◆ **REQUIREMENT**: Convert the rows from the start through the line containing "国外服务器网站有哪些,国外服务器搭建的网站国内能访问吗 (150, 2397)" into a two-column CSV with the headers item and coordinates. Give one line per row, with each field in quotation marks and any line breaks replaced by spaces.

[Begin MATERIAL FOR THE TASK]

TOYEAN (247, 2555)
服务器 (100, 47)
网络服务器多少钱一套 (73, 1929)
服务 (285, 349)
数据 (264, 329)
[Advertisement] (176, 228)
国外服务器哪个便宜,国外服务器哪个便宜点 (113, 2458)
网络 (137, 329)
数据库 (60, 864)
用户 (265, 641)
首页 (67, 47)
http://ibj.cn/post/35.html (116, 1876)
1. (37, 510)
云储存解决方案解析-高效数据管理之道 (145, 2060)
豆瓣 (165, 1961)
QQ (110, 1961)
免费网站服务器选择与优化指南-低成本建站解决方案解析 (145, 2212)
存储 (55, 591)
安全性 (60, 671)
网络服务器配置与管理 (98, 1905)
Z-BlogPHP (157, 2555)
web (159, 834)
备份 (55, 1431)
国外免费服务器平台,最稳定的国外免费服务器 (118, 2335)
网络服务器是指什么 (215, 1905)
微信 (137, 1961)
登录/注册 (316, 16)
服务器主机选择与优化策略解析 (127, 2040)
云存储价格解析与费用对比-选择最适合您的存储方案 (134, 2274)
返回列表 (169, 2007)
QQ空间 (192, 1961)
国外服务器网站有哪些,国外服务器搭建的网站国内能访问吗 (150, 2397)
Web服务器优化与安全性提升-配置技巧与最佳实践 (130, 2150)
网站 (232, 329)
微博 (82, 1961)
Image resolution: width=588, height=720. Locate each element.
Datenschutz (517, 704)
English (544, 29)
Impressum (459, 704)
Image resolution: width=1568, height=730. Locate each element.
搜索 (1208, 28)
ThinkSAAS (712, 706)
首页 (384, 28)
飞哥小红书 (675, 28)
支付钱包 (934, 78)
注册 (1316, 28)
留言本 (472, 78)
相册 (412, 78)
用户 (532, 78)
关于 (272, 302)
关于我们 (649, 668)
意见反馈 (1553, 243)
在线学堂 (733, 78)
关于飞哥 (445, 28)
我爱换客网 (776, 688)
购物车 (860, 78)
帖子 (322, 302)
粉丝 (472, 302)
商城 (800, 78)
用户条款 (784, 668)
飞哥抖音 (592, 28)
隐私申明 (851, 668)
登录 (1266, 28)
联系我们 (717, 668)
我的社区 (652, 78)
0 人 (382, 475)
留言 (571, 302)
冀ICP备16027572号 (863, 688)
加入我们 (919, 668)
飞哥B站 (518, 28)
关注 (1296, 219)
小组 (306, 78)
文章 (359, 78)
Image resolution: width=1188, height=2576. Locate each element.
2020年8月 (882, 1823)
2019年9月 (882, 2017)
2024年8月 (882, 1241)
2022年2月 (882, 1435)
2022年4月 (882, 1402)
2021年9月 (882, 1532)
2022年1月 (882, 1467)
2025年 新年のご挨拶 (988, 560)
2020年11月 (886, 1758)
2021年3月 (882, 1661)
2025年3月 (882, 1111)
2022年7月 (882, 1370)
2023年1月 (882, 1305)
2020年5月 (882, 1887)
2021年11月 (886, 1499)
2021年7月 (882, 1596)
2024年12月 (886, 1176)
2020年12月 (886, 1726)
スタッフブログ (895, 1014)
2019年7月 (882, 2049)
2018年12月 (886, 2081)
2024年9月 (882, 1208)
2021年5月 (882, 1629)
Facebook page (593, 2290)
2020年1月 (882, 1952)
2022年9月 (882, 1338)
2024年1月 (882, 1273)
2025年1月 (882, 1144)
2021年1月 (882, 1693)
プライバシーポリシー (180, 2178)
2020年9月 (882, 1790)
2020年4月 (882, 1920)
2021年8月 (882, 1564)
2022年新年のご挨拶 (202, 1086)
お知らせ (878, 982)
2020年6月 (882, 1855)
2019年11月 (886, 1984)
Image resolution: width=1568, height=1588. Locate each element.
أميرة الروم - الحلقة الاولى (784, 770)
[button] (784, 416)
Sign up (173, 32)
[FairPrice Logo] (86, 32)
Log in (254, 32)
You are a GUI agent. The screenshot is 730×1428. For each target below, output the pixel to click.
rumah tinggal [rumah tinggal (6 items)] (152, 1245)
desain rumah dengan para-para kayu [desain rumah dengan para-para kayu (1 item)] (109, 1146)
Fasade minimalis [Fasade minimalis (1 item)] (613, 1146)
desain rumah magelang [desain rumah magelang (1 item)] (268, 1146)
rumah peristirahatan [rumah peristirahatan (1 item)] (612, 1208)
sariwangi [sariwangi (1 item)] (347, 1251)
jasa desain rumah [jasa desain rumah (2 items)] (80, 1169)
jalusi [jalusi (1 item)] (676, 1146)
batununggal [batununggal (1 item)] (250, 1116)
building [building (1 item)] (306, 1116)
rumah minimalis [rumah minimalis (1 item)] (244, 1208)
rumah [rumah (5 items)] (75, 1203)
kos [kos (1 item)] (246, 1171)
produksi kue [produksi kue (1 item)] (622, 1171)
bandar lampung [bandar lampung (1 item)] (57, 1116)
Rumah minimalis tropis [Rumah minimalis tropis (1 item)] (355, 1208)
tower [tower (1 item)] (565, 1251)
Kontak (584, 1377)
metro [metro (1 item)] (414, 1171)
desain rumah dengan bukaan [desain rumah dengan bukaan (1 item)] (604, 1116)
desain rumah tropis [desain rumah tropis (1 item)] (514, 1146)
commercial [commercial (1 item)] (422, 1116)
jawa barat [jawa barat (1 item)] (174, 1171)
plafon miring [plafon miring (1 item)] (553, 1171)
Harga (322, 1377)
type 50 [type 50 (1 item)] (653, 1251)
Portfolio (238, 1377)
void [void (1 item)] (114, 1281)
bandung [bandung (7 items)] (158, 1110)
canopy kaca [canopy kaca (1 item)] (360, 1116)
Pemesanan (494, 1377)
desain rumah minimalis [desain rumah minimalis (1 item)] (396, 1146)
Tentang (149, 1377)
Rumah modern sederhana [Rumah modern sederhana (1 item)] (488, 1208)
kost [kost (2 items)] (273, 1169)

[End MATERIAL FOR THE TASK]

◆ **RESULT**:
item,coordinates
"TOYEAN","(247, 2555)"
"服务器","(100, 47)"
"网络服务器多少钱一套","(73, 1929)"
"服务","(285, 349)"
"数据","(264, 329)"
"[Advertisement]","(176, 228)"
"国外服务器哪个便宜,国外服务器哪个便宜点","(113, 2458)"
"网络","(137, 329)"
"数据库","(60, 864)"
"用户","(265, 641)"
"首页","(67, 47)"
"http://ibj.cn/post/35.html","(116, 1876)"
"1.","(37, 510)"
"云储存解决方案解析-高效数据管理之道","(145, 2060)"
"豆瓣","(165, 1961)"
"QQ","(110, 1961)"
"免费网站服务器选择与优化指南-低成本建站解决方案解析","(145, 2212)"
"存储","(55, 591)"
"安全性","(60, 671)"
"网络服务器配置与管理","(98, 1905)"
"Z-BlogPHP","(157, 2555)"
"web","(159, 834)"
"备份","(55, 1431)"
"国外免费服务器平台,最稳定的国外免费服务器","(118, 2335)"
"网络服务器是指什么","(215, 1905)"
"微信","(137, 1961)"
"登录/注册","(316, 16)"
"服务器主机选择与优化策略解析","(127, 2040)"
"云存储价格解析与费用对比-选择最适合您的存储方案","(134, 2274)"
"返回列表","(169, 2007)"
"QQ空间","(192, 1961)"
"国外服务器网站有哪些,国外服务器搭建的网站国内能访问吗","(150, 2397)"